- Kirti Stambh Location within Uttarakhand

Highest point
- Elevation: 6,270 m (20,570 ft)
- Prominence: 100 m (330 ft)
- Coordinates: 30°49′14″N 79°01′08″E﻿ / ﻿30.82056°N 79.01889°E

Geography
- Location: Uttarakhand, India
- Parent range: Garhwal Himalaya

Climbing
- First ascent: Ascent via NE face by Rick Allen on 20 October 1982.

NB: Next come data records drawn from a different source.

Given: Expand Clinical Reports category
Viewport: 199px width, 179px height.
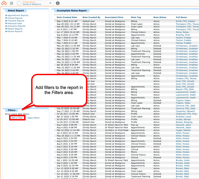Looking at the screenshot, I should 14,18.
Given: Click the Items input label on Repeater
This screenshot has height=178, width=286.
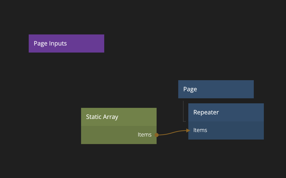Looking at the screenshot, I should (x=200, y=130).
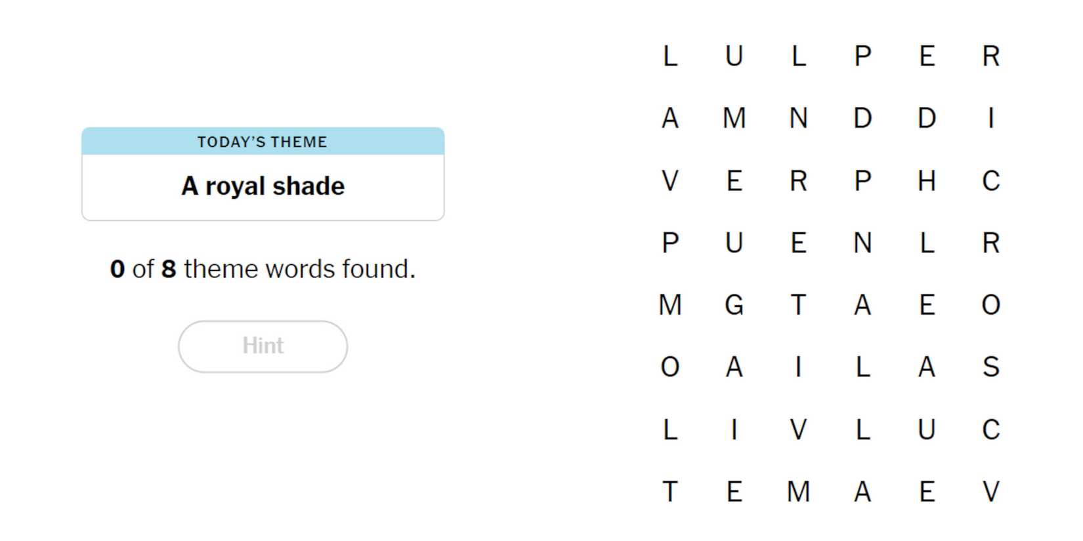Select the letter H in the grid

point(926,180)

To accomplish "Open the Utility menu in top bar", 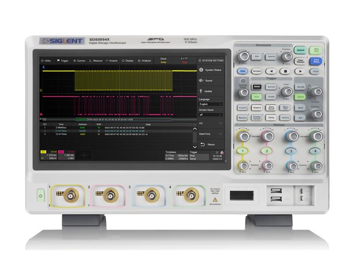I will 46,60.
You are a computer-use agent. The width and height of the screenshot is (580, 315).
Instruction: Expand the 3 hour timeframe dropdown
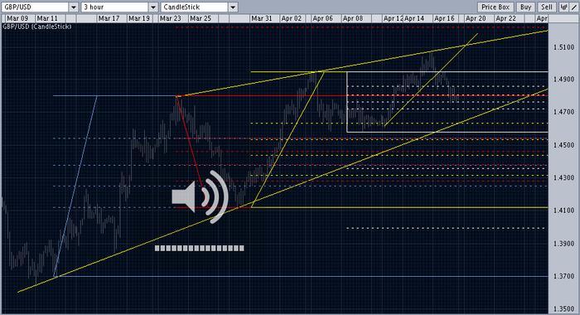tap(153, 7)
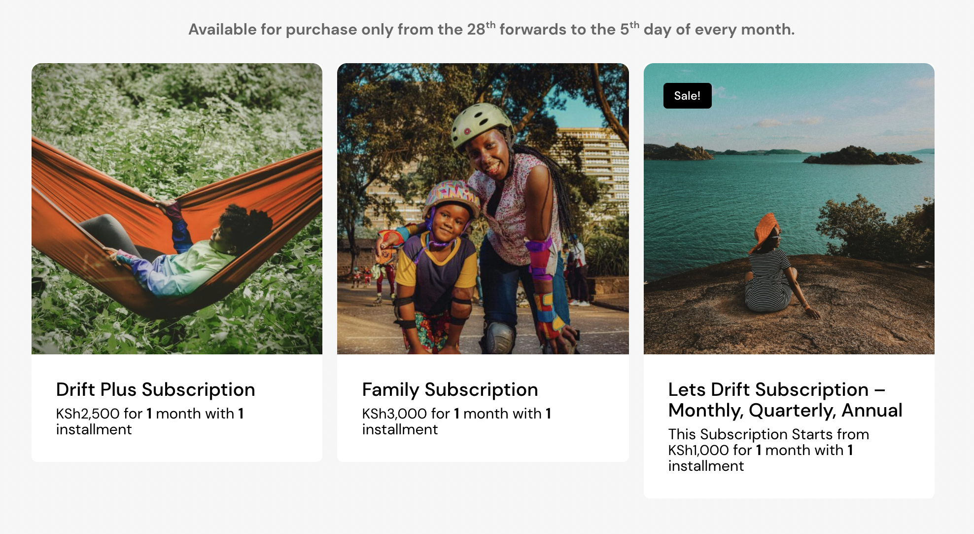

= Kirti Stambh (mountain) =

Mountain in Uttarakhand, India

Kirti Stambh is a mountain of the Garhwal Himalaya in Uttarakhand, India. The elevation of Kirti Stambh is 6270 m and its prominence is 100 m. It is 128th highest located entirely within the Uttrakhand. Nanda Devi, is the highest mountain in this category. It lies between Thalaysagar and Bhartekunta. Its nearest higher neighbor Bhartekunta 6578 m lies 2.3 km SE. It is located 5.1 km SSE of Thalaysagar 6904 m and 12.8 km NEE lies Bhagirathi I 6856 m.

==Climbing history==
A Scottish team comprising Rick Allen, Ernie McGlashan, Malcolm McCullough, Beverley Hurwood, and Roy F. Lindsay, of the Scottish Mountaineering Club had the first Ascent of Kirti Stambh via NE face by Rick Allen on 20 October 1982.
on their first attempt on 4 October, McGlashan and Allen found an easy route avoiding the major dangers. They reached a high point of 6000 m but just fell short of 270 m because of bad weather.
A second attempt by Lindsay and McCullough on 7–8 October they bivouac at high point of 5425 m. Next day McCullough was suffering from altitude sickness and they had to came down to a lower altitude. While returning Lindsay was hit by an avalanche and both retreated to base camp.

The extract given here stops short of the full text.